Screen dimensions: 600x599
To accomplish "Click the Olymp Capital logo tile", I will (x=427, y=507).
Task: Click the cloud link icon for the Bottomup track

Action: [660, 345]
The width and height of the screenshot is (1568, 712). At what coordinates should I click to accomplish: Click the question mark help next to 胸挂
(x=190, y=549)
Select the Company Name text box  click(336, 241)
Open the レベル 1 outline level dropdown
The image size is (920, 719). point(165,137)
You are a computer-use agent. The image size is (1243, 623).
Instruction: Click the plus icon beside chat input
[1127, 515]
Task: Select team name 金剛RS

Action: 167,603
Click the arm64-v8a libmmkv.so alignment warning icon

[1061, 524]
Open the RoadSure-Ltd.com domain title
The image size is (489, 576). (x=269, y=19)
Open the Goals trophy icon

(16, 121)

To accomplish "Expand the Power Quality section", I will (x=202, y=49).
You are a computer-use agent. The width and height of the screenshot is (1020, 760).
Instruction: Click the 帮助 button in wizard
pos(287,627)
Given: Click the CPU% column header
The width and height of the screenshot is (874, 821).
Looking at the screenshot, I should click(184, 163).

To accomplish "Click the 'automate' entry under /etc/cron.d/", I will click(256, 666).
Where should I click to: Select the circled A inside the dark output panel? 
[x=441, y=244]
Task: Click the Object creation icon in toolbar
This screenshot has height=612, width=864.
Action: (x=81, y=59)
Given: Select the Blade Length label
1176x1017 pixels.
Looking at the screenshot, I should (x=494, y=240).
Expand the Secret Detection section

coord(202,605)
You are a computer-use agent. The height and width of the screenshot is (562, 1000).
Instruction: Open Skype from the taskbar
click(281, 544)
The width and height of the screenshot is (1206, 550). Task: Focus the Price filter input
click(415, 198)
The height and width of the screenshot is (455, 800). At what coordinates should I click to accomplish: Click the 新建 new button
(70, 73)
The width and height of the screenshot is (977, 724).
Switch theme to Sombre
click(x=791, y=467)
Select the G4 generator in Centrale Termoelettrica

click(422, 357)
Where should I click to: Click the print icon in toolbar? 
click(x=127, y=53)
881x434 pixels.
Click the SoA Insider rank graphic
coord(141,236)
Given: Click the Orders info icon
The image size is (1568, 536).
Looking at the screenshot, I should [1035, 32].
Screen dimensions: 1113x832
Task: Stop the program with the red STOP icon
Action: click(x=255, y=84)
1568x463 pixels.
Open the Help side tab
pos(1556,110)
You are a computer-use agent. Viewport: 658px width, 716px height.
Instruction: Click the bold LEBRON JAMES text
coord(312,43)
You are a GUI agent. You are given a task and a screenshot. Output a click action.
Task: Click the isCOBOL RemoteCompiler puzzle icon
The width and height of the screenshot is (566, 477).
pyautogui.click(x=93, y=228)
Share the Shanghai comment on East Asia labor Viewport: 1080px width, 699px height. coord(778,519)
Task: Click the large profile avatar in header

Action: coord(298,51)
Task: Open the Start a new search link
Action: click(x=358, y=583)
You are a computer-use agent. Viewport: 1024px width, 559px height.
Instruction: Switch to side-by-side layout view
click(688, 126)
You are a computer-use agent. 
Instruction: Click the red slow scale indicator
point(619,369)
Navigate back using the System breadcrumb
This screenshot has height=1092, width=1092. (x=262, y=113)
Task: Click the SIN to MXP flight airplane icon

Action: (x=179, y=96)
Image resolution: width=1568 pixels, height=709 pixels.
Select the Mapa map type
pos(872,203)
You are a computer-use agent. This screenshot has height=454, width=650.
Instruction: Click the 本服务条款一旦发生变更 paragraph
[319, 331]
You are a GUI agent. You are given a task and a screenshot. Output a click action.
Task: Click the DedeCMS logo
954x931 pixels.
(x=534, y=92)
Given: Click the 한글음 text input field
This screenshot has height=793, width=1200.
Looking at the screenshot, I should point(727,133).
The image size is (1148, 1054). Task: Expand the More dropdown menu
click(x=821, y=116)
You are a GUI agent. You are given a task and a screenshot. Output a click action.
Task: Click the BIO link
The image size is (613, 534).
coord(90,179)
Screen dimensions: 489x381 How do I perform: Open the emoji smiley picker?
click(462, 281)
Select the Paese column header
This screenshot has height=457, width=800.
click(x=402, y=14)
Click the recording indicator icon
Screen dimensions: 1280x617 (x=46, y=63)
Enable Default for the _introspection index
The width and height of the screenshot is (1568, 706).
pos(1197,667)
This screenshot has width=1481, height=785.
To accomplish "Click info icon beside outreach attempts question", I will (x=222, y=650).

************

**PROMPT**
Output the data exactly, in full.

**WRITTEN SOLUTION**
Screen dimensions: 600x599
To accomplish "Click the Olymp Capital logo tile", I will (x=427, y=507).
Task: Click the cloud link icon for the Bottomup track

Action: [660, 345]
The width and height of the screenshot is (1568, 712). At what coordinates should I click to accomplish: Click the question mark help next to 胸挂
(x=190, y=549)
Select the Company Name text box  click(336, 241)
Open the レベル 1 outline level dropdown
The image size is (920, 719). point(165,137)
You are a computer-use agent. The image size is (1243, 623).
Instruction: Click the plus icon beside chat input
[1127, 515]
Task: Select team name 金剛RS

Action: 167,603
Click the arm64-v8a libmmkv.so alignment warning icon

[1061, 524]
Open the RoadSure-Ltd.com domain title
The image size is (489, 576). (x=269, y=19)
Open the Goals trophy icon

(16, 121)

To accomplish "Expand the Power Quality section", I will (x=202, y=49).
You are a computer-use agent. The width and height of the screenshot is (1020, 760).
Instruction: Click the 帮助 button in wizard
pos(287,627)
Given: Click the CPU% column header
The width and height of the screenshot is (874, 821).
Looking at the screenshot, I should click(184, 163).

To accomplish "Click the 'automate' entry under /etc/cron.d/", I will click(256, 666).
Where should I click to: Select the circled A inside the dark output panel? 
[x=441, y=244]
Task: Click the Object creation icon in toolbar
This screenshot has height=612, width=864.
Action: (x=81, y=59)
Given: Select the Blade Length label
1176x1017 pixels.
Looking at the screenshot, I should (x=494, y=240).
Expand the Secret Detection section

coord(202,605)
You are a computer-use agent. The height and width of the screenshot is (562, 1000).
Instruction: Open Skype from the taskbar
click(281, 544)
The width and height of the screenshot is (1206, 550). Task: Focus the Price filter input
click(415, 198)
The height and width of the screenshot is (455, 800). At what coordinates should I click to accomplish: Click the 新建 new button
(70, 73)
The width and height of the screenshot is (977, 724).
Switch theme to Sombre
click(x=791, y=467)
Select the G4 generator in Centrale Termoelettrica

click(422, 357)
Where should I click to: Click the print icon in toolbar? 
click(x=127, y=53)
881x434 pixels.
Click the SoA Insider rank graphic
coord(141,236)
Given: Click the Orders info icon
The image size is (1568, 536).
Looking at the screenshot, I should [1035, 32].
Screen dimensions: 1113x832
Task: Stop the program with the red STOP icon
Action: click(x=255, y=84)
1568x463 pixels.
Open the Help side tab
pos(1556,110)
You are a computer-use agent. Viewport: 658px width, 716px height.
Instruction: Click the bold LEBRON JAMES text
coord(312,43)
You are a GUI agent. You are given a task and a screenshot. Output a click action.
Task: Click the isCOBOL RemoteCompiler puzzle icon
The width and height of the screenshot is (566, 477).
pyautogui.click(x=93, y=228)
Share the Shanghai comment on East Asia labor Viewport: 1080px width, 699px height. coord(778,519)
Task: Click the large profile avatar in header

Action: coord(298,51)
Task: Open the Start a new search link
Action: click(x=358, y=583)
You are a computer-use agent. Viewport: 1024px width, 559px height.
Instruction: Switch to side-by-side layout view
click(688, 126)
You are a computer-use agent. 
Instruction: Click the red slow scale indicator
point(619,369)
Navigate back using the System breadcrumb
This screenshot has height=1092, width=1092. (x=262, y=113)
Task: Click the SIN to MXP flight airplane icon

Action: (x=179, y=96)
Image resolution: width=1568 pixels, height=709 pixels.
Select the Mapa map type
pos(872,203)
You are a computer-use agent. This screenshot has height=454, width=650.
Instruction: Click the 本服务条款一旦发生变更 paragraph
[319, 331]
You are a GUI agent. You are given a task and a screenshot. Output a click action.
Task: Click the DedeCMS logo
954x931 pixels.
(x=534, y=92)
Given: Click the 한글음 text input field
This screenshot has height=793, width=1200.
Looking at the screenshot, I should point(727,133).
The image size is (1148, 1054). Task: Expand the More dropdown menu
click(x=821, y=116)
You are a GUI agent. You are given a task and a screenshot. Output a click action.
Task: Click the BIO link
The image size is (613, 534).
coord(90,179)
Screen dimensions: 489x381 How do I perform: Open the emoji smiley picker?
click(462, 281)
Select the Paese column header
This screenshot has height=457, width=800.
click(x=402, y=14)
Click the recording indicator icon
Screen dimensions: 1280x617 (x=46, y=63)
Enable Default for the _introspection index
The width and height of the screenshot is (1568, 706).
pos(1197,667)
This screenshot has width=1481, height=785.
To accomplish "Click info icon beside outreach attempts question", I will (x=222, y=650).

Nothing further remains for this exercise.